= Confederación Revolucionaria de Trabajadores =

Trade union centre in Mexico

Confederación Revolucionaria de Trabajadores ('Workers Revolutionary Confederation') is a trade union centre in Mexico. Mario Suárez has served as the general secretary of CRT for many years.

CRT was founded in 1954, by dissident unions of the Confederación Única de Trabajadores (CUT) that had not gone along with the merger of CUT into the Confederación Revolucionaria de Obreros y Campesinos (CROC). At the time of its founding, CRT rallied some six hundred unions in different parts of Mexico. CRT was affiliated with the Institutional Revolutionary Party (PRI). In 1955, Mexican authorities estimated its membership to 2,535, a low-end estimate.

As of 1960, its membership was estimated at 3,917 (0.6% of the total union membership in the country).
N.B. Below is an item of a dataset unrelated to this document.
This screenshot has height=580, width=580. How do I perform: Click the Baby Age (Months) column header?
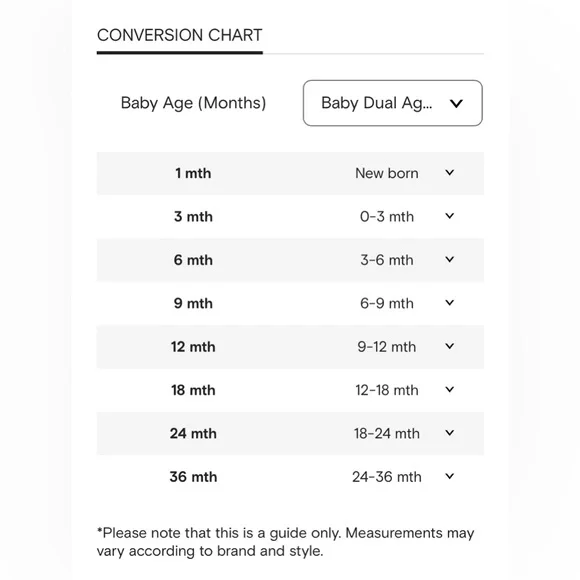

In that year CRT joined the National Workers' Central (CNT), a coalition of different non-CTM/non-BUO labour groups.

CRT became a constituent of Congreso del Trabajo ('Labour Congress'), an apex body created in 1966 by various PRI-affiliated trade union organizations.

By the late 1980s CRT was estimated to have around 25,000 members, being one of the smallest trade union centres in the country at the time.